IN ALABAMA: We will deal with occasional tropical showers and a few thunderstorms over the weekend. The showers are most likely from noon until midnight, but a few late-night and morning showers can’t be ruled out in this pattern. The heaviest rain is likely over the southwest counties of the state, and a flash flood watch is in effect for Choctaw, Washington, Mobile, Baldwin and Escambia counties.
Average rain amounts for west Alabama will be in the 2- to 4-inch range, with 1 to 2 inches to the east. But, remember, rain distribution will not be even with a tropical system like this.
There is potential for a few isolated, brief tornadoes in the rain bands on the east side of Barry tomorrow and Sunday over Mississippi, and we will need to watch far west Alabama for signs of rotation. But, for now, it looks like the main threat of a tornado or two will be west of our state.
The sun will be out at times Saturday and Sunday, but with an increase in clouds and showers temperatures should hold in the 80s both days.
TRAVEL: I am getting so many questions about driving conditions over the weekend across the Southeast.

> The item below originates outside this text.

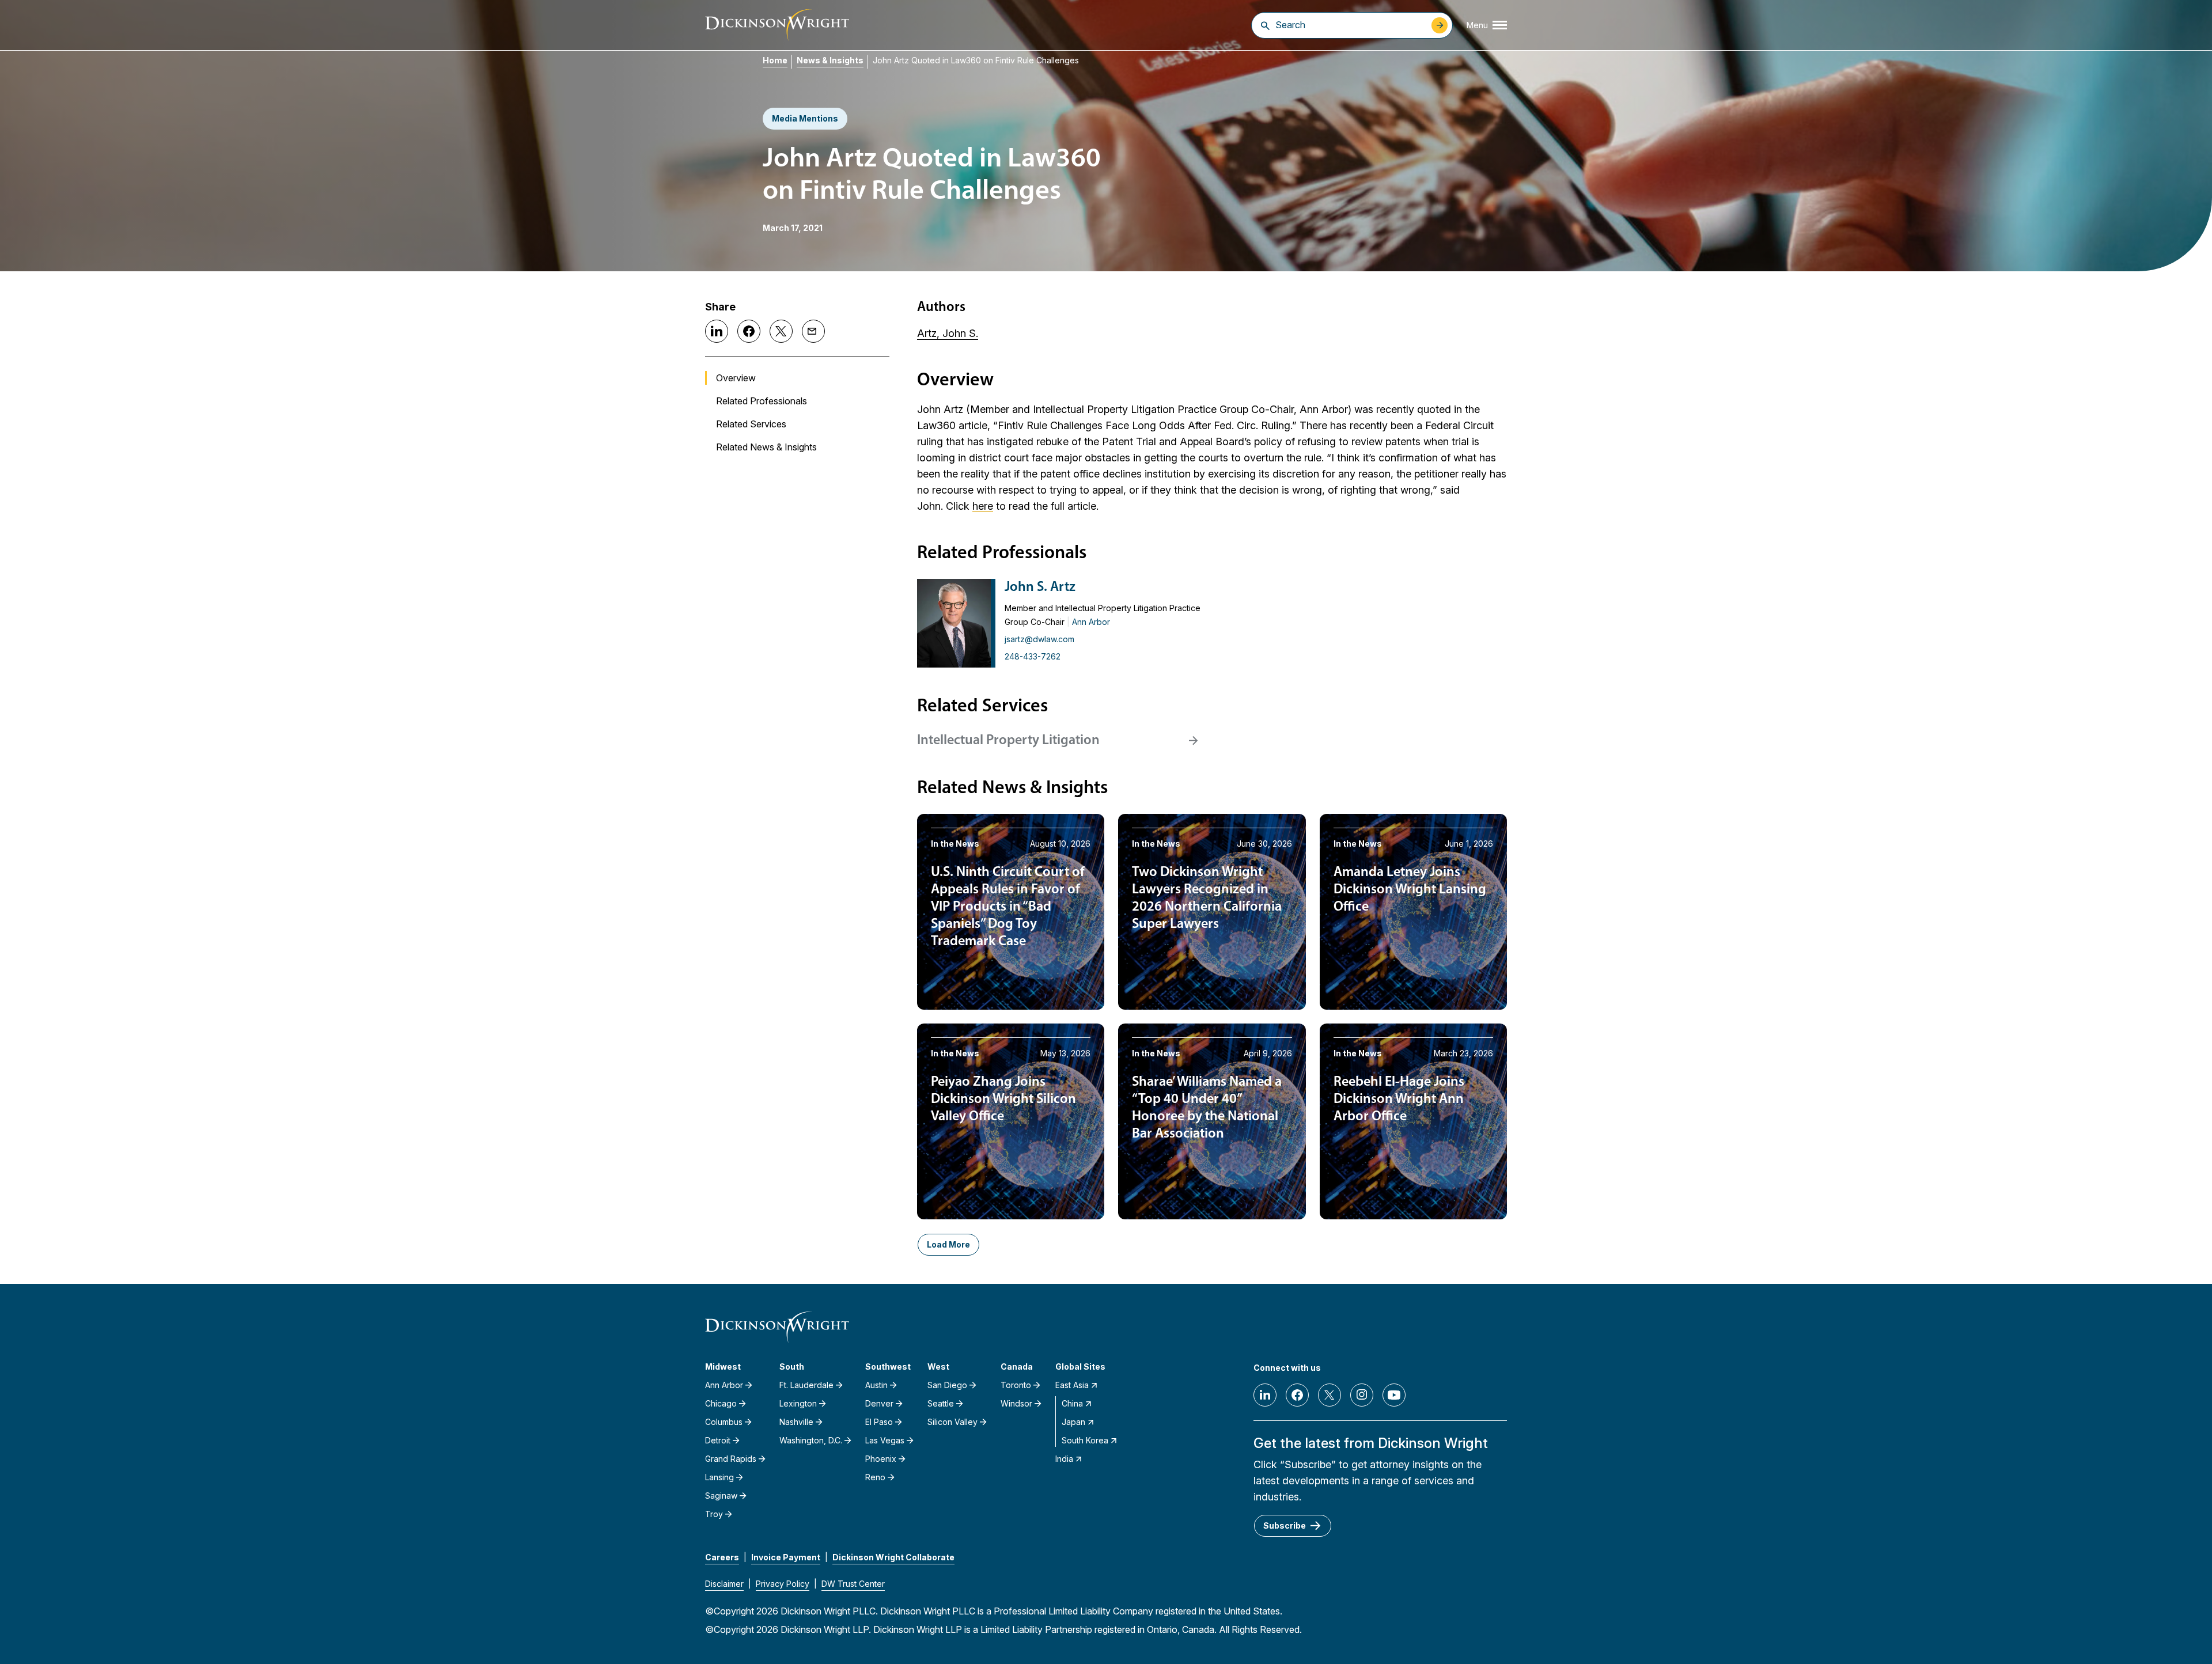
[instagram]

I possess no special knowledge or skill about future road conditions. All depends on risk tolerance, and that is different for different people. Just pay attention to National Weather Service watches and warnings and keep up with the latest weather information to help you make a good decision.
NEXT WEEK: Scattered to numerous showers and storms remain likely Monday, but the pattern trends back to the routine summer setup by midweek as the remnant circulation of Barry moves away from the region.
ON THIS DATE IN 1996: Hurricane Bertha made landfall near Wrightsville Beach, North Carolina, with maximum winds of 105 mph, but the storm surge dealt the most devastation. The U.S. Virgin Islands, along with North Carolina, were declared federal disaster areas. Surveys indicate that Bertha damaged almost 2,500 homes on St. Thomas and St. John. For many, it was the second hit in the 10 months since Hurricane Marilyn devastated the same area. The primary effects in North Carolina were to the coastal counties and included storm surge flooding and beach erosion, roof damage, piers washed away, fallen trees and damage to crops. More than 5,000 homes were damaged, mostly from storm surge. Storm total rainfall amounts ranged from 5 to 8 inches along a coastal strip from South Carolina to Maine. As many as 12 deaths resulted, with eight in the U.S. and territories.